═══ PROVIDED RECORDS ═══

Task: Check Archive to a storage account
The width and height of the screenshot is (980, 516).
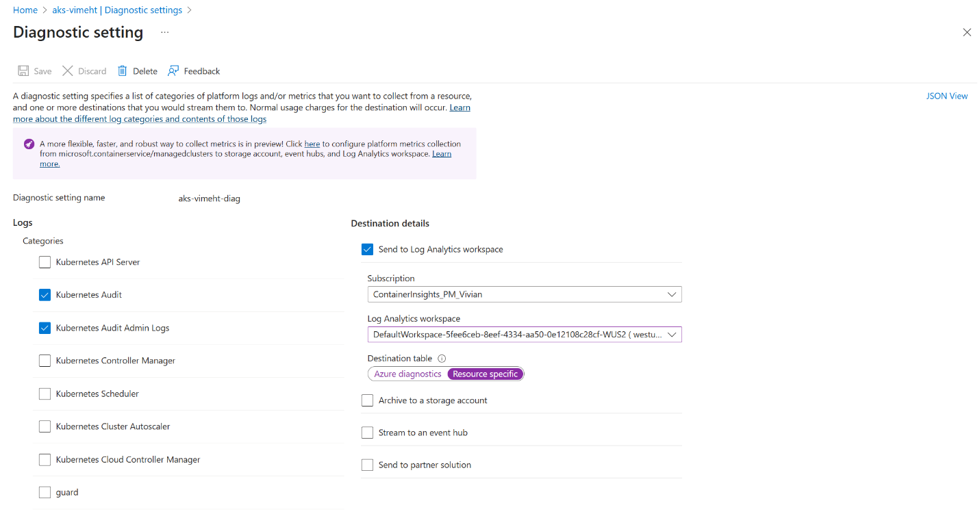Action: click(367, 400)
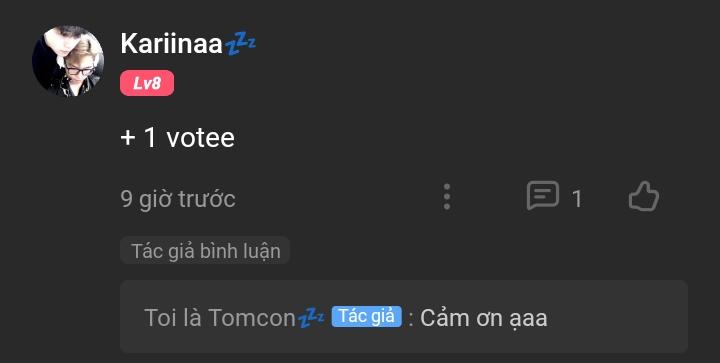Click the reply count number 1
The height and width of the screenshot is (363, 720).
tap(577, 199)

═══

— THE TASK —
Retype the lines above exactly, no pictures.

— EXERCISE RESULT —
Task: Check Archive to a storage account
The width and height of the screenshot is (980, 516).
Action: click(367, 400)
Click the reply count number 1
The height and width of the screenshot is (363, 720).
tap(577, 199)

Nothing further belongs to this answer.